Yarrabah is located 57 km south east of Cairns, over the Murray Prior Range. Yarrabah State School is a P-10 school comprising of three separate campuses, a pre-prep, primary and secondary department. The pre-prep is located 500 m from the primary campus and the secondary department is located 3.8 km from the primary campus. In addition, a special education unit is located at the primary school.

Yarrabah can be reached by traveling south from Cairns through Edmonton for a few kilometres until you reach the Pine Creek Road (Yarrabah Rd) turn off. You then follow the road until you reach Yarrabah. The distance is about 37 km and it takes approximately 30 minutes from the turn off. About 10 km before Yarrabah visitors follow a winding road over the Murray Prior Range. The majority of the population lives in the community situated on the coast of Mission Bay between False Cape and Cape Grafton.

Language differences

Before contact with the British, there were 3 main languages being spoken in the Yarrabah/Cairns area: Yidinyi by the Yidinyji people; Gunggay by the Gungganyji people and Ngajan by the Dyirbal people. These tribes spoke dialects of a single language and were able to understand each other’s dialect.

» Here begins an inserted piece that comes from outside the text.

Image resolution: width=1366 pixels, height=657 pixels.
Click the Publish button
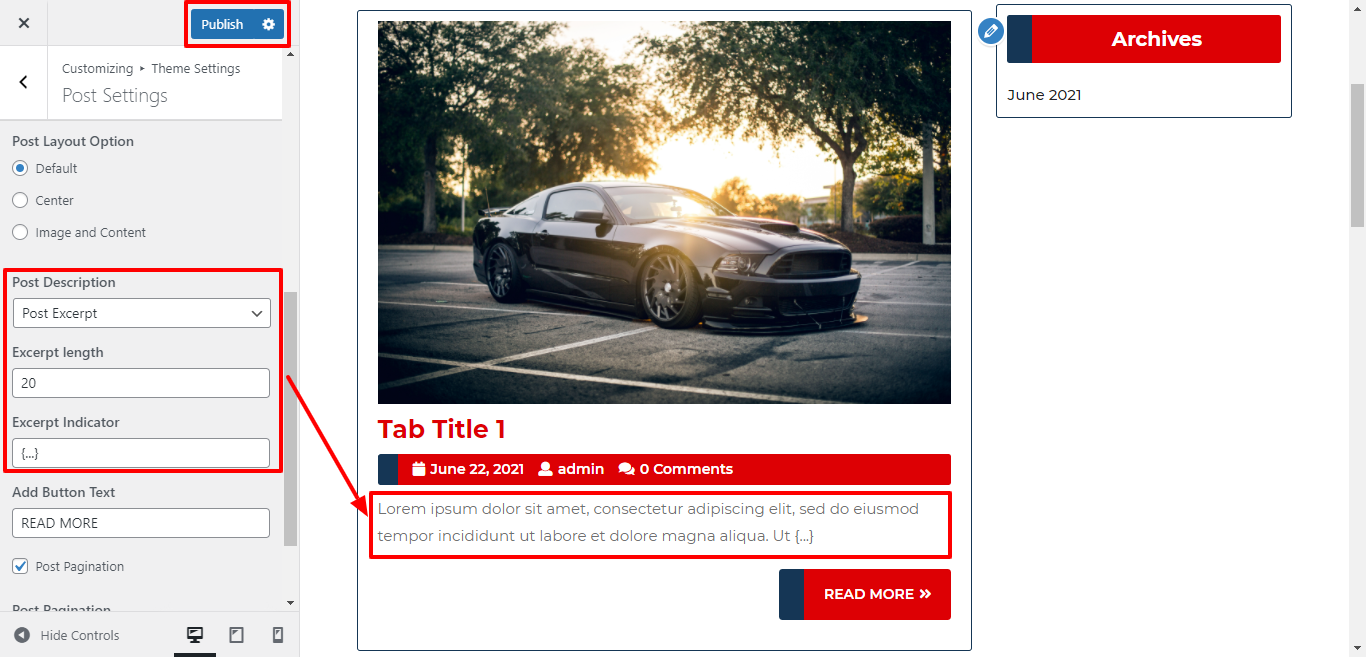[222, 24]
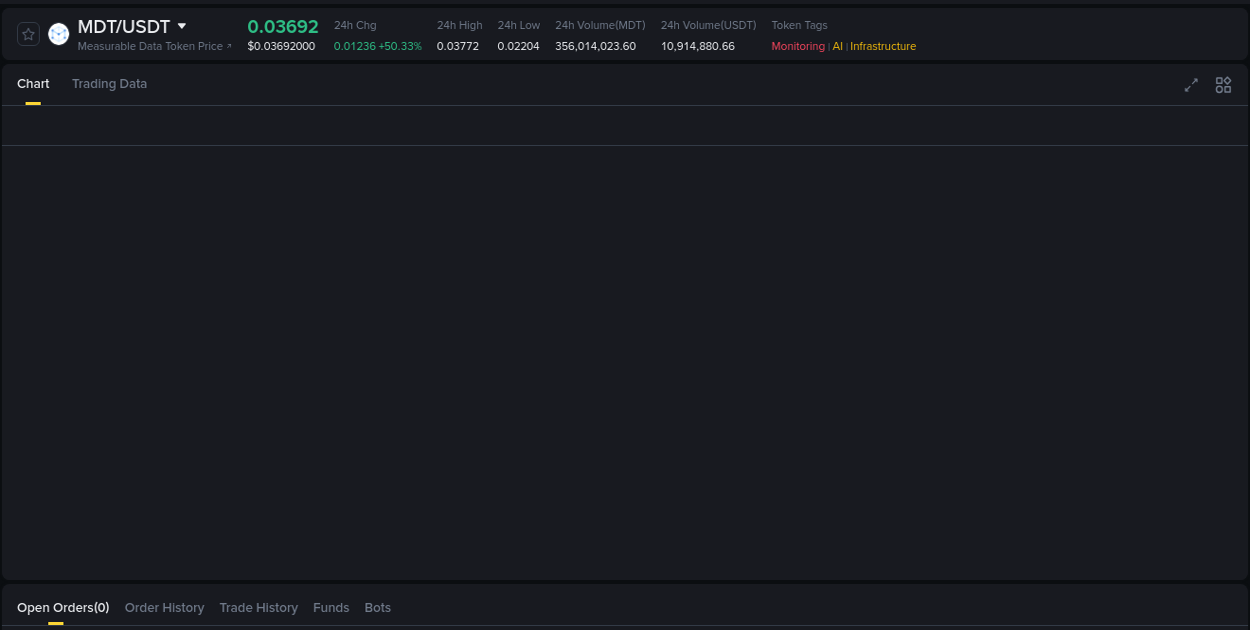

When Yarrabah was "founded" on 17 June, 1872, tribes from all around the north were forcibly removed from their traditional camping grounds to build up the population of Yarrabah.

The adults were made to work on the settlement, while the children were put into either a boys or a girl’s dormitory. In the dormitories the children were not allowed to speak their native tongue but were forced to speak English. Thus began the Aboriginalisation of English. The people of Yarrabah made English into Aboriginal English by bringing into it their own accents, grammar and ways of speaking from their traditional languages.

Today the people of Yarrabah speak a dialect of English, Aboriginal English / Kriol. The children at Yarrabah State School all speak Aboriginal English / Kriol (Yarrie Lingo - their home language) with varying degrees of command of Standard Australian English (SAE).

Employment opportunities

Remote Area Teacher Education Program (RATEP) is a community-based teacher education program that supports Indigenous people through tertiary education to become registered teachers or qualified teaching assistants.

Employment opportunities present themselves in a range of faculties within our school including administration, grounds, education assistants and cleaners.